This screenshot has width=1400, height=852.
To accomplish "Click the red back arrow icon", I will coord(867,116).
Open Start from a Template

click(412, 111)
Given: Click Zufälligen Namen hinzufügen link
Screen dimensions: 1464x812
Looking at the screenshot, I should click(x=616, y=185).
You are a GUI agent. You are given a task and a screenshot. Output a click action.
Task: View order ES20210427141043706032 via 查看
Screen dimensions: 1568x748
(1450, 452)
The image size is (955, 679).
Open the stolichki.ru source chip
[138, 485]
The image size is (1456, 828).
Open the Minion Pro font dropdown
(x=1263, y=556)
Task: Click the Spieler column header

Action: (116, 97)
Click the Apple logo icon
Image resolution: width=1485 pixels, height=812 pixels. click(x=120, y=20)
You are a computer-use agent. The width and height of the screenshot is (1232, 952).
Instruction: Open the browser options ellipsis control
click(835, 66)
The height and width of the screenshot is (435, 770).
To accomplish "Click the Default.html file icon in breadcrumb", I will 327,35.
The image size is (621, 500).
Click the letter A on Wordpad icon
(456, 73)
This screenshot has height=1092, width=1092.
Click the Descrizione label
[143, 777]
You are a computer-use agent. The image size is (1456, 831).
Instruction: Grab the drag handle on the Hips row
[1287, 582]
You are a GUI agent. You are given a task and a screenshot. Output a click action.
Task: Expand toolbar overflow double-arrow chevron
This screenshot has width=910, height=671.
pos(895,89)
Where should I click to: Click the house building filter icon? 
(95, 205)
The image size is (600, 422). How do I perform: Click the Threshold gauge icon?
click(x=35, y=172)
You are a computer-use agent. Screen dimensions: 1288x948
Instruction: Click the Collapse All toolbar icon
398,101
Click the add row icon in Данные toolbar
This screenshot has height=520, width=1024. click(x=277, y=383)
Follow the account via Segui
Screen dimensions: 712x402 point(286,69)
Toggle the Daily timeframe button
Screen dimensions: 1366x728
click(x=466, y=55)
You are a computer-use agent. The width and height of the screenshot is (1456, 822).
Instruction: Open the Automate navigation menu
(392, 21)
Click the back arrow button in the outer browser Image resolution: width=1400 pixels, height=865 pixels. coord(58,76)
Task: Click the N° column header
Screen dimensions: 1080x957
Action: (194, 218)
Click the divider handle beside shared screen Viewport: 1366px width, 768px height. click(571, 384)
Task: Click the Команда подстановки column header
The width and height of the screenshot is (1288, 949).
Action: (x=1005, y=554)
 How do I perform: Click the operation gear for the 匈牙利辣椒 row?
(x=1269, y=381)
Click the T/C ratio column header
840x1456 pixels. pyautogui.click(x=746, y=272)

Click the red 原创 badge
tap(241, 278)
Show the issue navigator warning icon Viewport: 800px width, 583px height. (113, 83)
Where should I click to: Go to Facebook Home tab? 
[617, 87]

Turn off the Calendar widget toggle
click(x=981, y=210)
━━━━━━━━━━━━━━━━━━━━
--- Exercise directions ---
Rewrite all of the records above, changing every occurrence of "column header" to "column heading" and leaving everything else the same.

--- Task answer ---
This screenshot has width=1400, height=852.
To accomplish "Click the red back arrow icon", I will coord(867,116).
Open Start from a Template

click(412, 111)
Given: Click Zufälligen Namen hinzufügen link
Screen dimensions: 1464x812
Looking at the screenshot, I should click(x=616, y=185).
You are a GUI agent. You are given a task and a screenshot. Output a click action.
Task: View order ES20210427141043706032 via 查看
Screen dimensions: 1568x748
(1450, 452)
The image size is (955, 679).
Open the stolichki.ru source chip
[138, 485]
The image size is (1456, 828).
Open the Minion Pro font dropdown
(x=1263, y=556)
Task: Click the Spieler column heading

Action: (116, 97)
Click the Apple logo icon
Image resolution: width=1485 pixels, height=812 pixels. click(x=120, y=20)
You are a computer-use agent. The width and height of the screenshot is (1232, 952).
Instruction: Open the browser options ellipsis control
click(835, 66)
The height and width of the screenshot is (435, 770).
To accomplish "Click the Default.html file icon in breadcrumb", I will 327,35.
The image size is (621, 500).
Click the letter A on Wordpad icon
(456, 73)
This screenshot has height=1092, width=1092.
Click the Descrizione label
[143, 777]
You are a computer-use agent. The image size is (1456, 831).
Instruction: Grab the drag handle on the Hips row
[1287, 582]
You are a GUI agent. You are given a task and a screenshot. Output a click action.
Task: Expand toolbar overflow double-arrow chevron
This screenshot has width=910, height=671.
pos(895,89)
Where should I click to: Click the house building filter icon? 
(95, 205)
The image size is (600, 422). How do I perform: Click the Threshold gauge icon?
click(x=35, y=172)
You are a computer-use agent. Screen dimensions: 1288x948
Instruction: Click the Collapse All toolbar icon
398,101
Click the add row icon in Данные toolbar
This screenshot has height=520, width=1024. click(x=277, y=383)
Follow the account via Segui
Screen dimensions: 712x402 point(286,69)
Toggle the Daily timeframe button
Screen dimensions: 1366x728
click(x=466, y=55)
You are a computer-use agent. The width and height of the screenshot is (1456, 822).
Instruction: Open the Automate navigation menu
(392, 21)
Click the back arrow button in the outer browser Image resolution: width=1400 pixels, height=865 pixels. coord(58,76)
Task: Click the N° column heading
Screen dimensions: 1080x957
Action: (194, 218)
Click the divider handle beside shared screen Viewport: 1366px width, 768px height. click(571, 384)
Task: Click the Команда подстановки column heading
The width and height of the screenshot is (1288, 949).
Action: (x=1005, y=554)
 How do I perform: Click the operation gear for the 匈牙利辣椒 row?
(x=1269, y=381)
Click the T/C ratio column heading
840x1456 pixels. pyautogui.click(x=746, y=272)

Click the red 原创 badge
tap(241, 278)
Show the issue navigator warning icon Viewport: 800px width, 583px height. (113, 83)
Where should I click to: Go to Facebook Home tab? 
[617, 87]

Turn off the Calendar widget toggle
click(x=981, y=210)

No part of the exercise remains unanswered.